## Excerpted passage
Indianapolis high school adopts math educational tech from IU, IUPUI startups

Crispus Attucks Medical Magnet High School establishes learning commons, launches Graspable software

INDIANAPOLIS -- Students at Crispus Attucks Medical Magnet High School have the opportunity to strengthen their math skills by teaching their peers and using technology and services from startups launched by Indiana University and IUPUI education experts.

Crossroads Education LLC, an education and logistics technology startup, has created the Community Mathematics Assistance Center in collaboration with IU and Crispus Attucks Medical Magnet High School. Students are paid to work as peer tutors in the 2,000-square-foot space, which facilitates collaboration around math content during the school week. Kevin Berkopes, director of IUPUI's Mathematics Assistance Center and Statistics Assistance Center, is the company's founder and CEO.

George Sims, assistant principal at Crispus Attucks Medical Magnet High School, said the IU Health Careers Opportunity Program, or IU-HCOP, presented an opportunity for school leaders to meet with Berkopes.

"We were already familiar with the idea of a Math Assistance Center because of our partnership with IUPUI and the Special Programs for Academic Nurturing program," he said.

Sims said the school's Learning Commons provides students the opportunity to gain critical math skills as well as the soft skills of collaborative learning and communication.

## Complete the following
a – Answer these questions using the article about Crispus Attucks Medical Magnet High School:
(i) How large is the space where the peer tutors work?
(ii) Who is the founder and CEO of Crossroads Education LLC?
(iii) Which program gave school leaders the opportunity to meet with Berkopes?
b – For each statement, say whether it agrees with the article about Crispus Attucks Medical Magnet High School. Quote the words that decide it.
(i) Students who tutor their peers in the center are not paid.
(ii) George Sims is an assistant principal at the school.
(iii) Crossroads Education LLC created the Community Mathematics Assistance Center without any partners.
c – Write the next paragraph of the article about Crispus Attucks Medical Magnet High School, picking up after its last sentence.

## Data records
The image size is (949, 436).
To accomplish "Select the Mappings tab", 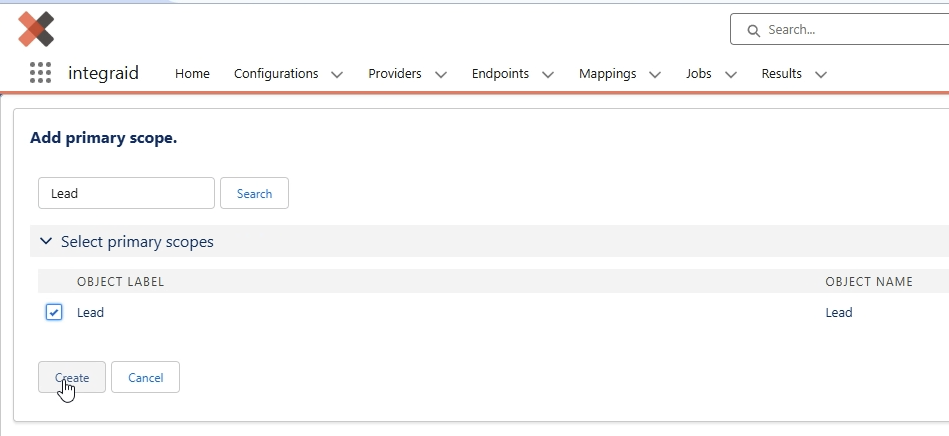I will click(x=608, y=73).
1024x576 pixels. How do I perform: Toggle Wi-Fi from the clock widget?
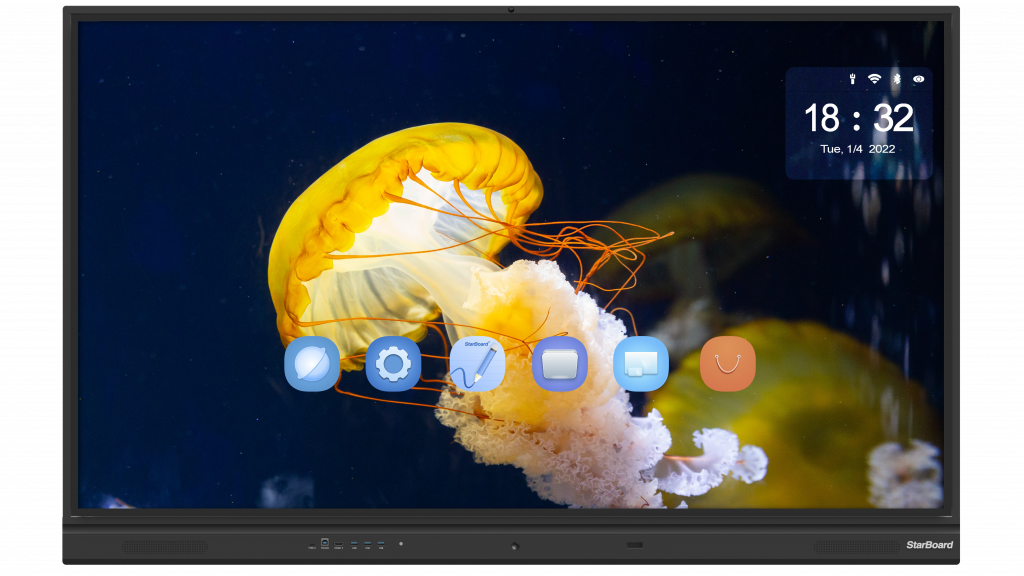(874, 79)
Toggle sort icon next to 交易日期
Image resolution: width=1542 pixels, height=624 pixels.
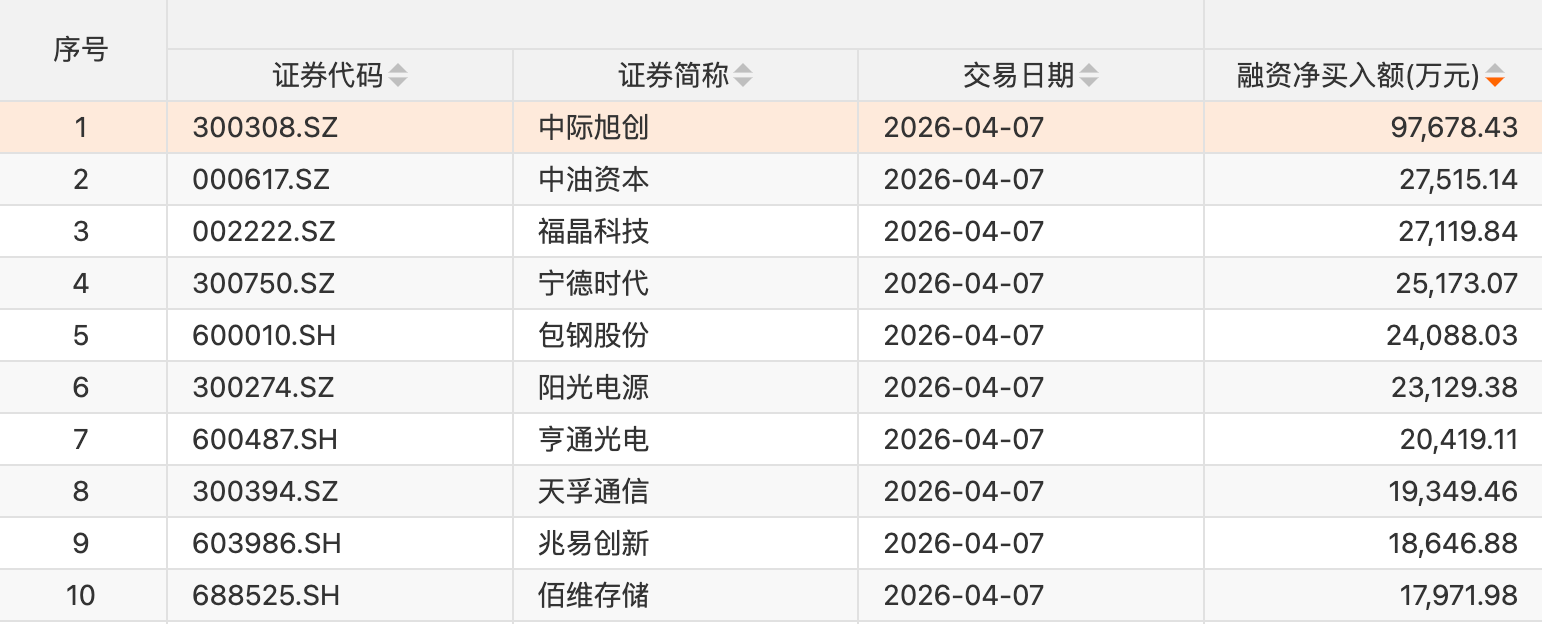[1089, 75]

## Set of answers
a –
(i) 2,000 square feet.
(ii) Kevin Berkopes, director of IUPUI's Mathematics Assistance Center and Statistics Assistance Center.
(iii) The IU Health Careers Opportunity Program (IU-HCOP).

b –
(i) No: "Students are paid to work as peer tutors in the 2,000-square-foot space"
(ii) Yes: "George Sims, assistant principal at Crispus Attucks Medical Magnet High School"
(iii) No: "in collaboration with IU and Crispus Attucks Medical Magnet High School"

c –
"The Crossroads Education learning space will provide our students with the tools and support they need to become even stronger math students," he said. "The Learning Commons space at Crispus Attucks has had more than 2,000 visits since it was implemented."

Berkopes said the peer-driven workforce quadruples the number of content teachers at the school.

"Students teaching in the Learning Commons scales equitable access to support to the entire school rather than just focusing on innovating in the individual classrooms," he said.

Crispus Attucks Medical Magnet High School has also adopted Graspable Math technology from Graspable Inc. Students open a browser on an electronic device and follow a URL link to a page with a set of algebraic equations. Students can touch the screen to move the terms around to solve the equation or to simplify and rearrange expressions. Graspable was founded by Erik Weitnauer, president; David Landy, research and product leader; and Erin Ottmar, teacher outreach and content leader.

"The interactivity of Graspable Math is amazing," Sims said. "The students and staff have really taken to using it. They quickly learned how to use the program, which is fairly intuitive and simple to use."

Sims lauded the leadership at Crispus Attucks Medical Magnet High School for adopting the services and technology from Crossroads Education and Graspable to strengthen their students' abilities in math.

"STEM education helps to support career and college readiness. The use of interactive, adaptive and collaborative tools and methods supports the acquisition of 21st-century skills," he said.

Crossroads Education and Graspable licensed their innovations through the IU Innovation and Commercialization Office, which protects, markets and licenses intellectual property developed at Indiana University so it can be commercialized by industry.

About the Indiana University Innovation and Commercialization Office

Indiana University ICO is tasked with the protection and commercialization of technology emanating from innovations by IU researchers. Since 1997, IU research has generated almost 3,000 inventions resulting in more than 4,500 global patent applications. These discoveries have generated more than $142 million in licensing and royalty income, including more than $115 million in funding for IU departments, labs and inventors.